Article 80(2) further gives member states the option to allow anybody, organisation or association referred to in article 80(1) to lodge a complaint independently of a data subject’s mandate, if it appears that there has been an infringement of a right as a result of data processing. However, as explained in recital 142, that body, organisation, or association may not be allowed to claim compensation on a data subject’s behalf independently of the data subject’s mandate.
Use of data protection authorities to vindicate the right to privacy
Data protection frameworks typically provide for the establishment of a data protection authority (DPA) to oversee and enforce the relevant framework. Such DPAs are typically given a range of powers, including to be notified in the event of a data breach, to adjudicate complaints, and to impose penalties where a data controller is found to be non-compliant with the data protection framework.
In states with established DPAs, this may be an avenue to vindicate the right to privacy. In the event of a data breach or another infringement of the data protection framework, data subjects may be assisted with lodging complaints to the relevant DPA. This quasi-judicial forum can present a relatively quick and cost-effective remedy for the data subject.
Data protection litigation in Africa
Because many data protection laws, and accompanying authorities, are relatively new in Africa, and have often faced implementation challenges, there has been limited data protection litigation on the continent to date. However, cases are beginning to appear from various countries, setting a reassuring precedent for the protection of human rights.

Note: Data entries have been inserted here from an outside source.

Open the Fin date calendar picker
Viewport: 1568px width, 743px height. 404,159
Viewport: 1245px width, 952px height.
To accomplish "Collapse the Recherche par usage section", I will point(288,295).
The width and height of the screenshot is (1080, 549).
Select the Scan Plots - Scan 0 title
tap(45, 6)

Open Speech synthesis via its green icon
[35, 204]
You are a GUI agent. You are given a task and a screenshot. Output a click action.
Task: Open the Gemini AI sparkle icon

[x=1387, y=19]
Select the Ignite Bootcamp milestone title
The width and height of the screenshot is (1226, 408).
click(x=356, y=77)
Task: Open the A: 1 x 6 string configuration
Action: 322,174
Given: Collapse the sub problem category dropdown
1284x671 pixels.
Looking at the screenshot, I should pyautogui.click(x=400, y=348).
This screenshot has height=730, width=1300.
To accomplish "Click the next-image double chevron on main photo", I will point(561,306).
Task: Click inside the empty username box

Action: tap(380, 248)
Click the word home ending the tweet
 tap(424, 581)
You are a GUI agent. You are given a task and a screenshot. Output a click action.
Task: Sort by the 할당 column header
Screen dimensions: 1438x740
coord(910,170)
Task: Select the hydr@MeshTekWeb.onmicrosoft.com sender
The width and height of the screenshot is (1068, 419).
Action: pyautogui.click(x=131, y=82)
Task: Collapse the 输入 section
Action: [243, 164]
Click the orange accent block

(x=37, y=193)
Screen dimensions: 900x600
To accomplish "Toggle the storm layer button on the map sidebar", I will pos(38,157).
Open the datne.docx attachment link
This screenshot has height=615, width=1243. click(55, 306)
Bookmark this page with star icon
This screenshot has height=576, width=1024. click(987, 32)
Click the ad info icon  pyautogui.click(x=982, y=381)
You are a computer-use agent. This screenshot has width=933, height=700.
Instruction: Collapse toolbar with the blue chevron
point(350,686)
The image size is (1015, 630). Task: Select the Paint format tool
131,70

- In Ghana, lawyer Francis Kwarteng Arthur filed a suit challenging the government’s collection of personal data from mobile phone subscribers. In August 2021, the High Court ruled that the National Communications Authority (NCA) had to stop collecting personal information from mobile phone subscribers and ordered the government to delete data already collected within fourteen days of the judgement.(16)
- In Kenya, a series of successful legal challenges to a new national biometric identity programme known as the Huduma Namba, led to the courts ordering delays and conditions to the programme’s rollout.